Some background

My name is Euan Lawson and I live in the NW of England.

I work in a variety of different settings. I am a GP but my special interests are in substance misuse and medical education. I do ‘normal’ GP clinics as a locum and I also have substance misuse clinics in the community and prison. I also teach undergraduates and I am involved in GP appraisal. I do some writing as well and the proportions of each of these ebbs and flows…

That gives you some idea of the areas I am liable to blog based on my professional experience. I’ve been blogging since 2008 and I am certainly not a daily blogger and I’m doing well to get a post out weekly. I am also prone to dropping off for a couple of months as other commitments squeeze my time but I’m content to be flexible.

I’ve always had contrary argumentative tendencies so blogging is a natural outlet to stop me haranguing too many colleagues.

I like evidence-based medicine. What’s not to like? Much like apple pie and motherhood it is unarguably A Good Thing. As a medical student I remember arguing in the pub that public health medicine and epidemiology were perhaps the most important of the subjects we studied. Despite the guffaws I persisted, no doubt aided by a pint or three, with my views. I am sure that all too few students have avoided the apple-cheeked cliche of ‘wanting to help people’ when quizzed on their motivations for entering medicine.

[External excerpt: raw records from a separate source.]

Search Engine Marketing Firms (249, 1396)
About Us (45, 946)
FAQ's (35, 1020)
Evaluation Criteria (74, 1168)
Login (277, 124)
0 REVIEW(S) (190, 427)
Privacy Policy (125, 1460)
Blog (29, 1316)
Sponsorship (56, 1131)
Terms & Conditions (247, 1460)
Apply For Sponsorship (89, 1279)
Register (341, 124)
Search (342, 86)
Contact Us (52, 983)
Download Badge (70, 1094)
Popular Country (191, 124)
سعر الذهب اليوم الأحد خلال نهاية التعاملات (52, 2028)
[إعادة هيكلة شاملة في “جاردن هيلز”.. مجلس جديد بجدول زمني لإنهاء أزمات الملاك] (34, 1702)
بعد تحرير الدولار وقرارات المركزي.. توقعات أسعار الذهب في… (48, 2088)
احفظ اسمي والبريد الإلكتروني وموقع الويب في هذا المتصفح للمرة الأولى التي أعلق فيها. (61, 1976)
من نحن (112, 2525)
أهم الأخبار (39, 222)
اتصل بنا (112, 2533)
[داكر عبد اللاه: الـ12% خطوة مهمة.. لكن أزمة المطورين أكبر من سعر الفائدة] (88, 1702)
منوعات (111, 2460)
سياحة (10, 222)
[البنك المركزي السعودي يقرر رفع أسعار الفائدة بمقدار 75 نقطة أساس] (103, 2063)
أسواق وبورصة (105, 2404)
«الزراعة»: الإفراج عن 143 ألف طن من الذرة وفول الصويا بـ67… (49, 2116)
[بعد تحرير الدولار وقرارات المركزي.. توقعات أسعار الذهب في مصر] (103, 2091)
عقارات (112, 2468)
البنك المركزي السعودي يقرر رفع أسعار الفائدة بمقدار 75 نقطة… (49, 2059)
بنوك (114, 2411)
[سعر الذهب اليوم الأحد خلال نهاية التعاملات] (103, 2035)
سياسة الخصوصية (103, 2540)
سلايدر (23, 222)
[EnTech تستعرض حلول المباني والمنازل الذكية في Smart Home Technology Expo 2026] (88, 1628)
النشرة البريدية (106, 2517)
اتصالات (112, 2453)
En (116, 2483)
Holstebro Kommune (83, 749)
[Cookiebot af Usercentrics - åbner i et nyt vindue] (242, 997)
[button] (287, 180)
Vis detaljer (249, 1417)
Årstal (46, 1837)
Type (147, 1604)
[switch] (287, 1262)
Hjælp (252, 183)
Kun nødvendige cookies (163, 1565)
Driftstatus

But students and doctors still crave the ego-boost of the human drama and the slim chance of getting the thanks in person; not by proxy through reduced mortality and morbidity statistics. However, despite evidence-based medicine being A Good Thing the problems are many and varied resulting in a further reason for people to turn away from the science.

The tagline quote is from Adam Smith:

“Science is the great antidote to the poison of enthusiasm and tradition”.

So, the blog is my tiny contribution with this in mind. Evidence-based medicine may be riddled with problems but the science of evidence-based medicine is still needed to combat enthusiastic doctors as well as traditional and outdated practices; and, of course, the plain bonkers.